## Exercise
Starting at the first entry, print everything through the last exactly.

## Record excerpts
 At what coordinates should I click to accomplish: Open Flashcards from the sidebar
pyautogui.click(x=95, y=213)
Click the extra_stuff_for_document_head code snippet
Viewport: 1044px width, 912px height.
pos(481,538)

## Task answer
 At what coordinates should I click to accomplish: Open Flashcards from the sidebar
pyautogui.click(x=95, y=213)
Click the extra_stuff_for_document_head code snippet
Viewport: 1044px width, 912px height.
pos(481,538)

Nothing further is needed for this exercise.